Dymock having spent his breath and his indignation through the window, to the disturbance of sundry bats and daws, which resided in the roof of the Tower, was become so calm that he made the rest of his descent in his usually tranquil and sluggish style, and even before he had crossed the court towards the draw-bridge, he had made up his mind to get Shanty to settle this knotty business, feeling that the old blacksmith would have been the proper person to have done it from the first.
Jacob, the ugly, ill-conditioned serving-man, was waiting to turn the light bridge, and had Dymock looked upon him, he would have seen that there was triumph on the features of this deformed animal, for Jacob was in all his master’s secrets; he knew that he meant to cheat the Laird, and he being Salmon’s foster brother, already counted upon his master’s riches as his own. Salmon’s constitution was failing rapidly, and Jacob, therefore, soon hoped to gather in his golden harvest.
Jacob too, hated every creature about him, and his hatred being inherited from his parents, was likely to be coeval with his life.
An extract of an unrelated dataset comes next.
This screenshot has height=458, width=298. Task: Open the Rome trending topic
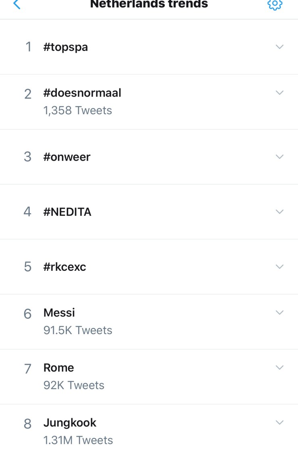pos(59,368)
The cause of this hatred will be seen in the sequel; but Jacob had no sooner turned the bridge and fixed it against the opposite bank, than Tamar springing from behind a cluster of bushes, jumped lightly on the boards, and the next moment she was with Dymock and Jacob on the inner side of the moat, under the tower.
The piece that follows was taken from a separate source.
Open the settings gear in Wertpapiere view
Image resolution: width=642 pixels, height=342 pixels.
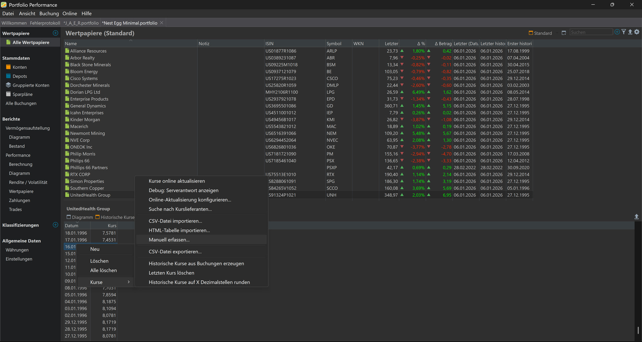pos(637,32)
Jacob had started back, as if he had seen a spectre, at the appearance of the blooming, sparkling Tamar, who came forward without hat or other head dress, her raven tresses floating in the breeze.
“Why are you here, my daughter?” said Dymock.
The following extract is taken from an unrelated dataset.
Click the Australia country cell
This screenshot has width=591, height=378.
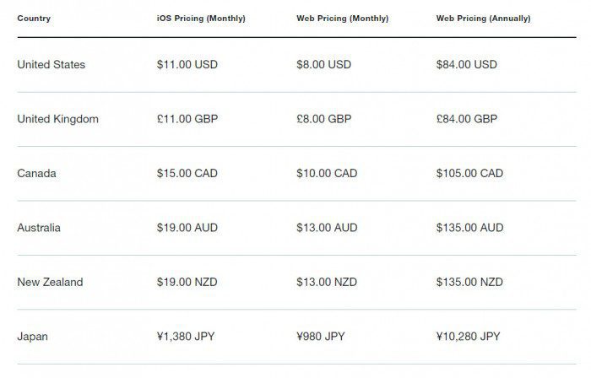39,228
“Do not restrain me, dear father,” she answered, “you have not sped you say, only permit me to try my skill;” and then turning suddenly to Jacob, she drew herself up, as Dymock would have said, like a daughter of kings, and added, “show me to your master, I have business with him; go and tell him that I am here, and that I would see him.”
“And who are you?” asked Jacob, not insolently as was his wont, but as if under the impression of some kind of awe; “who shall I say you are?”
Dymock was about to answer; but Tamar placed her hand playfully on his lips, and took no other notice of the question of the serving man, but by repeating her command.
“What are you doing,—what do you propose to do, Tamar?” said the Laird. Tamar was fully aware that she had power to cause her patron at any time, to yield to her caprices; and she now used this power, as women know so well how to effect these things—not by reason—or persuasion, but by those playful manoeuvrings, which used in an evil cause have wrought the ruin of many a more steadfast character than Dymock.
“I have a thought dear father,” she said, “a wish, a fancy, a mere whim, and you shall not oppose me: only remain where you are; keep guard upon the bridge, I shall not be absent long, only tell me how it has happened that your errand here has failed, and you,” she added, addressing Jacob, “go to your master and tell him I am here.”